Résumé : In hydrology and other applied fields, Probability Weighted Moments (PWM) have been frequently used to estimate the parameters of classical extreme value distributions. This method-of-moments technique can be applied when second moments are finite, a reasonable assumption in hydrology. Two advantages of PWM estimators are their ease of implementation and their close connection to the well-studied class of U-statistics. Consequently, precise asymptotic properties can be deduced. In practice, sample sizes are always finite and, depending on the application at hand, the sample length can be small, e.g. a sample of only 30 years of daily precipitation is quite common in some regions of the globe. In such a context, asymptotic theory is on a shaky ground and it is desirable to get non-asymptotic bounds.
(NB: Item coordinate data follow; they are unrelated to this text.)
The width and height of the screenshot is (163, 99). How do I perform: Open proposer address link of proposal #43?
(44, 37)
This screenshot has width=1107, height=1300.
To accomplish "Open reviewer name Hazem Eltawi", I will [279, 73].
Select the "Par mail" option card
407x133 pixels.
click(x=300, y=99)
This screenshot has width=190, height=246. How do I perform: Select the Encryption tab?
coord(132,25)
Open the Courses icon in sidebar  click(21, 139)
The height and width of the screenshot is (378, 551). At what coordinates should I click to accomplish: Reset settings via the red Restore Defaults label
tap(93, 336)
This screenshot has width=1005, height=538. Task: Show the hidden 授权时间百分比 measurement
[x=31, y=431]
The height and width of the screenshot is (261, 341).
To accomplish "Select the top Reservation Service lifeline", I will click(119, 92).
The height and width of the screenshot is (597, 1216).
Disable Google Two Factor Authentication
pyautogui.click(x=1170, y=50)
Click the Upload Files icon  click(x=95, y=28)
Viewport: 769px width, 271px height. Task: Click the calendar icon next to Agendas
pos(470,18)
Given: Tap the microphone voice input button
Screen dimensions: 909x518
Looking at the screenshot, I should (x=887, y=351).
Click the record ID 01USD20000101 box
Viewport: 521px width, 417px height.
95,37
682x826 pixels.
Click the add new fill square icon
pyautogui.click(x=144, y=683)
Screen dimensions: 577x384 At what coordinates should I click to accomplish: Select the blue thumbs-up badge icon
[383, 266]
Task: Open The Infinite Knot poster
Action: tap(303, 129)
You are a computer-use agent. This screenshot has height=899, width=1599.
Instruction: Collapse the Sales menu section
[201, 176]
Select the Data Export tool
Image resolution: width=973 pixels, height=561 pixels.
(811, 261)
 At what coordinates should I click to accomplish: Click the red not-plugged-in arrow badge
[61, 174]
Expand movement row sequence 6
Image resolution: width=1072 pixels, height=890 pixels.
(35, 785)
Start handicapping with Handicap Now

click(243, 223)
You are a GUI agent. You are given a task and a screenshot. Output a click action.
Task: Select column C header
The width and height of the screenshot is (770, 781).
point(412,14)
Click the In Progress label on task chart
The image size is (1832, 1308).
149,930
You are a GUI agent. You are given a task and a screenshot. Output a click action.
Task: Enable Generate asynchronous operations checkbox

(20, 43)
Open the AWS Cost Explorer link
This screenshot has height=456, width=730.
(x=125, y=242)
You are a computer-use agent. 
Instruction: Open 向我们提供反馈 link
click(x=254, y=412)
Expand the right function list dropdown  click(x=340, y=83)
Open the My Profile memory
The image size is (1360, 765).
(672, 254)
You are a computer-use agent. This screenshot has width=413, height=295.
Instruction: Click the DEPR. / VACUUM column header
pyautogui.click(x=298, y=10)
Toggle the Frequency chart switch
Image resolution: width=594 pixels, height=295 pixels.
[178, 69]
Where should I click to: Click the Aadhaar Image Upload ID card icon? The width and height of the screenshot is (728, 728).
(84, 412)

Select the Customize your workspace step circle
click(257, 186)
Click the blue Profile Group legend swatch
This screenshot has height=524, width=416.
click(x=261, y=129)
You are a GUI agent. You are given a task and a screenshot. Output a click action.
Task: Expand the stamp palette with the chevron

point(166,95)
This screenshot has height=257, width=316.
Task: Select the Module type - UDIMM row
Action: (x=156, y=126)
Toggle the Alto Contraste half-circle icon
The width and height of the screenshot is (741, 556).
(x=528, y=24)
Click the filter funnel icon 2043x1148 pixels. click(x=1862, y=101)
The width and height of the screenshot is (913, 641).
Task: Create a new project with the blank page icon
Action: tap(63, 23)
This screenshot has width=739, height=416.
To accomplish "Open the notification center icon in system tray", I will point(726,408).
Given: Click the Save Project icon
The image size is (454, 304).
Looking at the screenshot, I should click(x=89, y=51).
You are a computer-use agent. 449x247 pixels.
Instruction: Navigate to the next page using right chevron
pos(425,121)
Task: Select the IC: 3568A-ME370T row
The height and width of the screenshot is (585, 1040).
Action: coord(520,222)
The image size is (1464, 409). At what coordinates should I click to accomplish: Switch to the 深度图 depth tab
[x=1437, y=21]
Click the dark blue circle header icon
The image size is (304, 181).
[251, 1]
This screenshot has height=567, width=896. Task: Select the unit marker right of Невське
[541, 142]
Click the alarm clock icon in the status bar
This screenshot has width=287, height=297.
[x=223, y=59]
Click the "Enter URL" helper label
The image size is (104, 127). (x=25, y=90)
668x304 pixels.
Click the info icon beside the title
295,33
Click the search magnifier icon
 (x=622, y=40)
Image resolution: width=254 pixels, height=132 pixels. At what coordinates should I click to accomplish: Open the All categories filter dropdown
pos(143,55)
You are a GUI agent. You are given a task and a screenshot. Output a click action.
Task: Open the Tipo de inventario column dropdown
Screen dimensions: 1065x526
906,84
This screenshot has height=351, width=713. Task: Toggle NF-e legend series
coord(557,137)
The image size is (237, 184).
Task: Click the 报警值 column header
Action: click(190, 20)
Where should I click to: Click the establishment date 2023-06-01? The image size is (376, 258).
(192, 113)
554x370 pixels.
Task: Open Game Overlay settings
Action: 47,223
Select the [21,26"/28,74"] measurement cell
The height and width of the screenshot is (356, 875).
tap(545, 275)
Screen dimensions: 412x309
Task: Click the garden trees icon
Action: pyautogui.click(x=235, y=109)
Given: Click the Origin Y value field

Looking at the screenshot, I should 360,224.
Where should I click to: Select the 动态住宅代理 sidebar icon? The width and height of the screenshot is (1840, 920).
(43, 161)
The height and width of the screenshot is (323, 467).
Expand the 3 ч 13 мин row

Deriving such bounds from off-the-shelf techniques (Chernoff method) requires exponential moment assumptions, which are unrealistic in many settings. To bypass this hurdle, we propose a new estimator for PWM, inspired by the median-of-means framework of Devroye-Lerasle-Lugosi-Oliveira (AoS 2016). This estimator is then shown to satisfy a sub-Gaussian inequality, with only second moment assumptions. This allows us to derive non-asymptotic bounds for the estimation of the parameters of extreme value distributions and of extreme quantiles.
Travail en collaboration avec Anna Ben-Hamou et Philippe Naveau.